> _Passage shown_:
☆ ☆ ☆ ☆ ☆ ☆ ☆

Running with 100*40 (== 4000) tasks.
Time: 41.599
Running with 100*40 (== 4000) tasks.
Time: 80.192
Running with 100*40 (== 4000) tasks.
Time: 26.451
Running with 100*40 (== 4000) tasks.
Time: 65.428
Running with 100*40 (== 4000) tasks.
Time: 30.054

 Performance counter stats for 'hackbench 100' (5 runs):

          10330  kmem:mm_vmscan_nr_taken_zero   ( +-  11.732% )
           2601  kmem:mm_vmscan_nr_taken_nonzero   ( +-  10.876% )

   49.509328260  seconds time elapsed   ( +-   0.934% )

Sampling of nr_taken_zero is way bigger than sampling of nr_taken_nonzero 
in the 5 hackbench runs. I thought the sampling result would be the 
opposite. 

Maybe I get it all wrong :-).


> 
> > I don't know if the tracing code is capable of maintaining the counters
> > for you.  Perhaps you _do_ need nr_taken_zeros.  In which case you want
> > 
> > 	if (nr_taken == 0) {
> > 		nr_taken_zeros++;
> > 		trace_mm_vmscan_isolate_pages_zero(nr_taken_zeros);
> > 	} else {
> > 		nr_taken_nonzeros++;
> > 		trace_mm_vmscan_isolate_pages_nonzero(nr_taken_nonzeros);
> > 	}
> > 
> > which is awkward.  Mel will know.

☆ ☆ ☆ ☆ ☆ ☆ ☆

> _Problems to work on_:
A - Update the document and screenshot pointing rows below by replacing "screenshot" with "screen capture" and leaving everything else unchanged, and omit the pictures from your answer.
B - Go on with the discussion of the hackbench runs and vmscan tracing counters from the point at which it stops.

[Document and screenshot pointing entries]
☆ ☆ ☆ ☆ ☆ ☆ ☆

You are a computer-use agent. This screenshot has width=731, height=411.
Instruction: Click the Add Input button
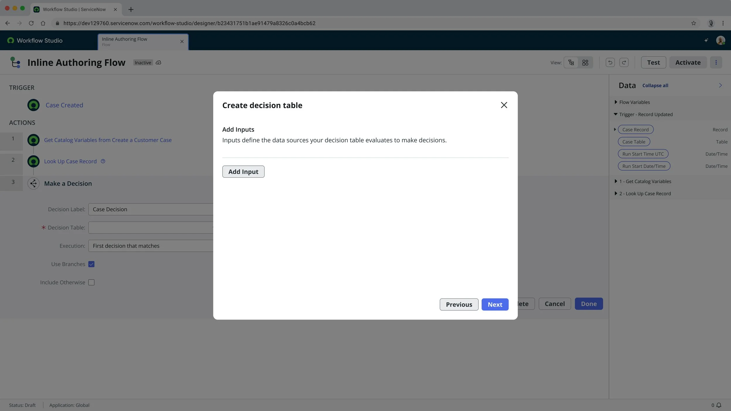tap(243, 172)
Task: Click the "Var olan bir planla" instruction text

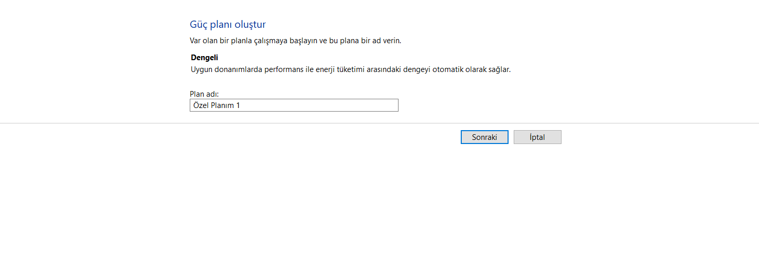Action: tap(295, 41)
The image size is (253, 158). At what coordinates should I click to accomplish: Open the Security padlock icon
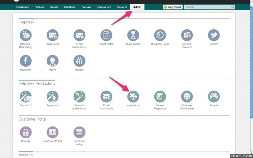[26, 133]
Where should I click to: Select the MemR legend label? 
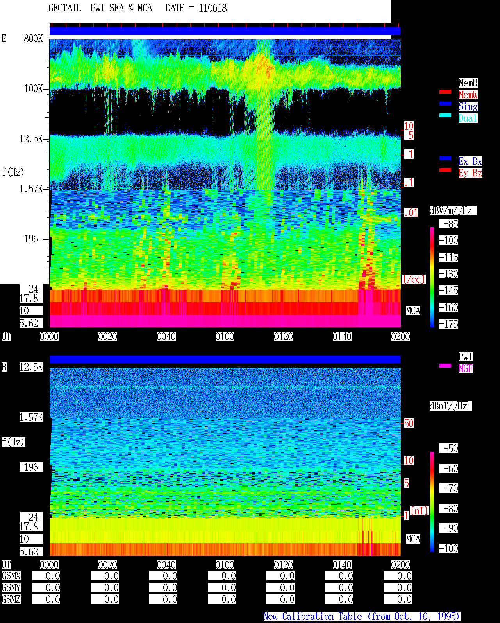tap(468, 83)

☆ ☆ ☆ ☆ ☆ ☆ ☆

> _Expected results_:
A -
You are a computer-use agent. This screen capture has width=731, height=411.
Instruction: Click the Add Input button
tap(243, 172)
Task: Click the "Var olan bir planla" instruction text

Action: tap(295, 41)
The image size is (253, 158). At what coordinates should I click to accomplish: Open the Security padlock icon
[26, 133]
Where should I click to: Select the MemR legend label? 
tap(468, 83)

B -
> > 
> 
> I am not aware of a way of maintaining counters within tracing. The difficulty
> is figuring out when that event should be recorded. Worse, the count is
> being aggregated for all processes that enter this path so there is noise
> in the value that cannot be filtered out. An aggregated counter like this
> makes sense when reporting to /proc or for discovering via kgdb, but less
> suitable for tracing.
> 
> > > > 
> > > > The way I used to do stuff like this is:
> > > > 
> > > > int akpm1;
> > > > int akpm2;
> > > > 
> > > > 	...
> > > > 	if (nr_taken)
> > > > 		akpm1++;
> > > > 	else
> > > > 		akpm2++;
> > > > 
> > > > then inspect the values of akpm1 and akpm2 in the running kernel using kgdb.
> > 
> > That's looking more attractive ;)
> > 
> 
> It's simplier but it's global in nature so it's harder to figure out how much
> of the counter is for the target workload and how much of it is everything
> else. The main advantage of using the two tracepoints is that you know exactly
> how many of the events were due to hackbench and not the rest of the system.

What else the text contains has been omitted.